Giant non-equilibrium fluctuations in diffusion in freely-suspended liquid films

TL;DR

This paper demonstrates that non-equilibrium concentration fluctuations during diffusion are significantly amplified in two-dimensional liquid films compared to three-dimensional fluids, with implications for biological membranes.

Contribution

The study extends diffusion fluctuation theory to two-dimensional systems and evaluates the impact of surrounding fluid drag, providing new insights into membrane diffusion phenomena.

Findings

Fluctuation amplitude is much stronger in 2D systems.

Drag effects significantly influence fluctuation dynamics.
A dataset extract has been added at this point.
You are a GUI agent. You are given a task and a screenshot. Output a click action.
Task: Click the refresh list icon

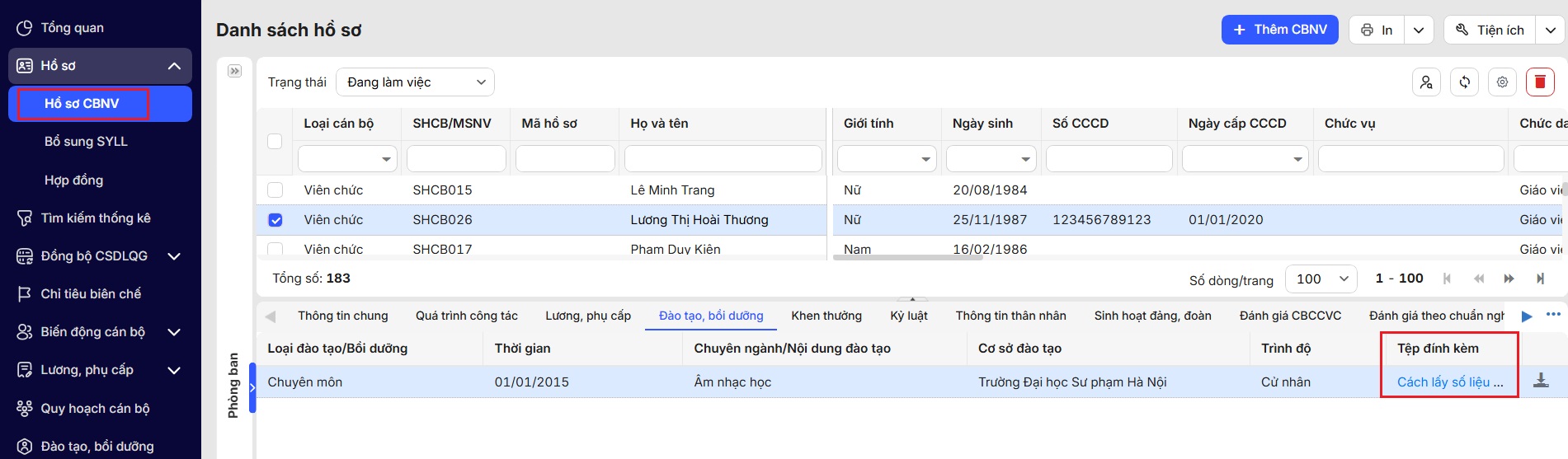pyautogui.click(x=1464, y=82)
The theory aligns with FRAP experimental results.

Abstract

Experimental work has shown that non-equilibrium concentration fluctuations arise during free diffusion in fluids and theoretical analysis has been carried on. The results show that, in usual three-dimensional fluids, the phenomenon is extremely weak, in terms of amplitude of the fluctuations and of corrugation of the diffusion wave fronts. In this paper, we show that the phenomena strongly depends on the dimensionality of the system: by extending the theory to two dimensional systems, we show that the root mean square amplitude of the fluctuations and the wave front corrugation become much stronger. We also present an evaluation of the Hausdorf dimension of the expected fluctuations. Experimentally, two-dimensional liquid systems can be realised as freely suspended liquid films; experiments and theoretical works on diffusion in such systems showed that the dynamics is deeply affected by the viscous drag exerted by the fluids (e.g. air) surrounding the film. We provide an evaluation of the drag on the fluctuations. In particular, we study the case of a concentration profile that is initially gaussian: it can be directly compared with the results from a fluorescence recovery after photobleaching (FRAP) experiment. We propose that this theory and the related experiments can be relevant for describing the diffusion along the cellular membranes of living organisms.